Entries taken from a collection
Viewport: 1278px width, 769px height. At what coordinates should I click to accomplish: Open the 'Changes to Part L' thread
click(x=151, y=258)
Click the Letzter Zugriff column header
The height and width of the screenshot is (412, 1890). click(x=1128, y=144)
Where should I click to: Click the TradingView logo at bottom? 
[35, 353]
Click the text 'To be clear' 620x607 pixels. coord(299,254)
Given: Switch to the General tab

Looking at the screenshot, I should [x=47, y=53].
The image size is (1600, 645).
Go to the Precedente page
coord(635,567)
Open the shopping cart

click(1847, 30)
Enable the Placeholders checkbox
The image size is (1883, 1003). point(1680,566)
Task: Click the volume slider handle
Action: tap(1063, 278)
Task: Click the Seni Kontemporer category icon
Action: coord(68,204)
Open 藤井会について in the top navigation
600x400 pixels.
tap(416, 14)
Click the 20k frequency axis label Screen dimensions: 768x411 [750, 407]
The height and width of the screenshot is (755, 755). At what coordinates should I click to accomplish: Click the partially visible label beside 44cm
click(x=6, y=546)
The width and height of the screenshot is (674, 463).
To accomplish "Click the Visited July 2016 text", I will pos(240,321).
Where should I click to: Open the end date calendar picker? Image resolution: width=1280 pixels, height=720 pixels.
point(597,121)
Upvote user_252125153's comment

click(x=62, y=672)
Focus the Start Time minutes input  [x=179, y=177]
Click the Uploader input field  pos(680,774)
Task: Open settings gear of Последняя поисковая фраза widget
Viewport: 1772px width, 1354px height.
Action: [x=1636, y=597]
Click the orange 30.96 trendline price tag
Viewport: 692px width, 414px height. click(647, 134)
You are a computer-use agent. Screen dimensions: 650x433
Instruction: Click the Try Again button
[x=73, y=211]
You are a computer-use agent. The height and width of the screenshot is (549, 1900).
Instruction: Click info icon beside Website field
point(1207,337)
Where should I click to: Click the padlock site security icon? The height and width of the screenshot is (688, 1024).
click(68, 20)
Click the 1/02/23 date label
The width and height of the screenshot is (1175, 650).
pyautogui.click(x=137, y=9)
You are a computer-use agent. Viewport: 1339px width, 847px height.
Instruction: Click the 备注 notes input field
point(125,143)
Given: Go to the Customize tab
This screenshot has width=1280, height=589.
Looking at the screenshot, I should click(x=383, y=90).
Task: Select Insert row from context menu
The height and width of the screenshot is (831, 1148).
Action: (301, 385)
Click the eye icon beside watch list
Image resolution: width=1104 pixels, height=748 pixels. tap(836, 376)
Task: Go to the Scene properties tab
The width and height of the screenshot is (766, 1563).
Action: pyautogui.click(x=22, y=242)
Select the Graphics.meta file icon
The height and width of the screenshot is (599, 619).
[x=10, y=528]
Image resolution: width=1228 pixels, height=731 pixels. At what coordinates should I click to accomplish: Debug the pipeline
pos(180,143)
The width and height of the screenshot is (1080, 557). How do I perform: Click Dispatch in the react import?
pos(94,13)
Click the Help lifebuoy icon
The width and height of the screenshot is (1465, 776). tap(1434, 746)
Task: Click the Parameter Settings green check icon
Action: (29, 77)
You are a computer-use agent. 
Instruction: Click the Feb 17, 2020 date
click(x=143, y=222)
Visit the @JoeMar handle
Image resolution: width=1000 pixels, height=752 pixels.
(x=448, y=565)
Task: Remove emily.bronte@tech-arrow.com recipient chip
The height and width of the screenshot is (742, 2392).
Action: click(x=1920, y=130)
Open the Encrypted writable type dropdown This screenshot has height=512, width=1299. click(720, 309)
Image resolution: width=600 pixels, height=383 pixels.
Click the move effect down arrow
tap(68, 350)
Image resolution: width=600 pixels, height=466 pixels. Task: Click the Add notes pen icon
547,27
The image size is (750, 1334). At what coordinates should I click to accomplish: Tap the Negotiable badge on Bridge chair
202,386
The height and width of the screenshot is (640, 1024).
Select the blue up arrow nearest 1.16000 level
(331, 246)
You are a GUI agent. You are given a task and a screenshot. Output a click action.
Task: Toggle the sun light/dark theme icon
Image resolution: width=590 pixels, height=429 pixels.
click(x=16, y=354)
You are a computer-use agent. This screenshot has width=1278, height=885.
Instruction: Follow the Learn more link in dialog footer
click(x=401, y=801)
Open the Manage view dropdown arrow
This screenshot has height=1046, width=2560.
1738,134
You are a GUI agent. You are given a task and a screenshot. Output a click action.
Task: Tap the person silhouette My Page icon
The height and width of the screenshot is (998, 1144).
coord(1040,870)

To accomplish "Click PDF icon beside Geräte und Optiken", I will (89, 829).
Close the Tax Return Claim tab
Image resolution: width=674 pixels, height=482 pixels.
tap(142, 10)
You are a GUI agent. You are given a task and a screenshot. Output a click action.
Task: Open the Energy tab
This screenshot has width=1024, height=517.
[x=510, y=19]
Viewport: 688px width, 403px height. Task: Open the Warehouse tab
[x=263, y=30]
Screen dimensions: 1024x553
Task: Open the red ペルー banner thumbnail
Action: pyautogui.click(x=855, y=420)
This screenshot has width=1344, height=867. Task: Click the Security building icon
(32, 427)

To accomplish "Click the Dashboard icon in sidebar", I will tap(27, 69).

[PROBLEM TO WORK ON] Repeat the whole of the data above exactly, keeping every word.

[COMPLETED EXERCISE]
Viewport: 1278px width, 769px height. At what coordinates should I click to accomplish: Open the 'Changes to Part L' thread
click(x=151, y=258)
Click the Letzter Zugriff column header
The height and width of the screenshot is (412, 1890). click(x=1128, y=144)
Where should I click to: Click the TradingView logo at bottom? 
[35, 353]
Click the text 'To be clear' 620x607 pixels. coord(299,254)
Given: Switch to the General tab

Looking at the screenshot, I should [x=47, y=53].
The image size is (1600, 645).
Go to the Precedente page
coord(635,567)
Open the shopping cart

click(1847, 30)
Enable the Placeholders checkbox
The image size is (1883, 1003). point(1680,566)
Task: Click the volume slider handle
Action: tap(1063, 278)
Task: Click the Seni Kontemporer category icon
Action: coord(68,204)
Open 藤井会について in the top navigation
600x400 pixels.
tap(416, 14)
Click the 20k frequency axis label Screen dimensions: 768x411 [750, 407]
The height and width of the screenshot is (755, 755). At what coordinates should I click to accomplish: Click the partially visible label beside 44cm
click(x=6, y=546)
The width and height of the screenshot is (674, 463).
To accomplish "Click the Visited July 2016 text", I will pos(240,321).
Where should I click to: Open the end date calendar picker? Image resolution: width=1280 pixels, height=720 pixels.
point(597,121)
Upvote user_252125153's comment

click(x=62, y=672)
Focus the Start Time minutes input  [x=179, y=177]
Click the Uploader input field  pos(680,774)
Task: Open settings gear of Последняя поисковая фраза widget
Viewport: 1772px width, 1354px height.
Action: [x=1636, y=597]
Click the orange 30.96 trendline price tag
Viewport: 692px width, 414px height. click(647, 134)
You are a computer-use agent. Screen dimensions: 650x433
Instruction: Click the Try Again button
[x=73, y=211]
You are a computer-use agent. The height and width of the screenshot is (549, 1900).
Instruction: Click info icon beside Website field
point(1207,337)
Where should I click to: Click the padlock site security icon? The height and width of the screenshot is (688, 1024).
click(68, 20)
Click the 1/02/23 date label
The width and height of the screenshot is (1175, 650).
pyautogui.click(x=137, y=9)
You are a computer-use agent. Viewport: 1339px width, 847px height.
Instruction: Click the 备注 notes input field
point(125,143)
Given: Go to the Customize tab
This screenshot has width=1280, height=589.
Looking at the screenshot, I should click(x=383, y=90).
Task: Select Insert row from context menu
The height and width of the screenshot is (831, 1148).
Action: (301, 385)
Click the eye icon beside watch list
Image resolution: width=1104 pixels, height=748 pixels. tap(836, 376)
Task: Go to the Scene properties tab
The width and height of the screenshot is (766, 1563).
Action: pyautogui.click(x=22, y=242)
Select the Graphics.meta file icon
The height and width of the screenshot is (599, 619).
[x=10, y=528]
Image resolution: width=1228 pixels, height=731 pixels. At what coordinates should I click to accomplish: Debug the pipeline
pos(180,143)
The width and height of the screenshot is (1080, 557). How do I perform: Click Dispatch in the react import?
pos(94,13)
Click the Help lifebuoy icon
The width and height of the screenshot is (1465, 776). tap(1434, 746)
Task: Click the Parameter Settings green check icon
Action: (29, 77)
You are a computer-use agent. 
Instruction: Click the Feb 17, 2020 date
click(x=143, y=222)
Visit the @JoeMar handle
Image resolution: width=1000 pixels, height=752 pixels.
(x=448, y=565)
Task: Remove emily.bronte@tech-arrow.com recipient chip
The height and width of the screenshot is (742, 2392).
Action: click(x=1920, y=130)
Open the Encrypted writable type dropdown This screenshot has height=512, width=1299. click(720, 309)
Image resolution: width=600 pixels, height=383 pixels.
Click the move effect down arrow
tap(68, 350)
Image resolution: width=600 pixels, height=466 pixels. Task: Click the Add notes pen icon
547,27
The image size is (750, 1334). At what coordinates should I click to accomplish: Tap the Negotiable badge on Bridge chair
202,386
The height and width of the screenshot is (640, 1024).
Select the blue up arrow nearest 1.16000 level
(331, 246)
You are a GUI agent. You are given a task and a screenshot. Output a click action.
Task: Toggle the sun light/dark theme icon
Image resolution: width=590 pixels, height=429 pixels.
click(x=16, y=354)
You are a computer-use agent. This screenshot has width=1278, height=885.
Instruction: Follow the Learn more link in dialog footer
click(x=401, y=801)
Open the Manage view dropdown arrow
This screenshot has height=1046, width=2560.
1738,134
You are a GUI agent. You are given a task and a screenshot. Output a click action.
Task: Tap the person silhouette My Page icon
The height and width of the screenshot is (998, 1144).
coord(1040,870)

To accomplish "Click PDF icon beside Geräte und Optiken", I will (89, 829).
Close the Tax Return Claim tab
Image resolution: width=674 pixels, height=482 pixels.
tap(142, 10)
You are a GUI agent. You are given a task and a screenshot. Output a click action.
Task: Open the Energy tab
This screenshot has width=1024, height=517.
[x=510, y=19]
Viewport: 688px width, 403px height. Task: Open the Warehouse tab
[x=263, y=30]
Screen dimensions: 1024x553
Task: Open the red ペルー banner thumbnail
Action: pyautogui.click(x=855, y=420)
This screenshot has width=1344, height=867. Task: Click the Security building icon
(32, 427)

To accomplish "Click the Dashboard icon in sidebar", I will tap(27, 69).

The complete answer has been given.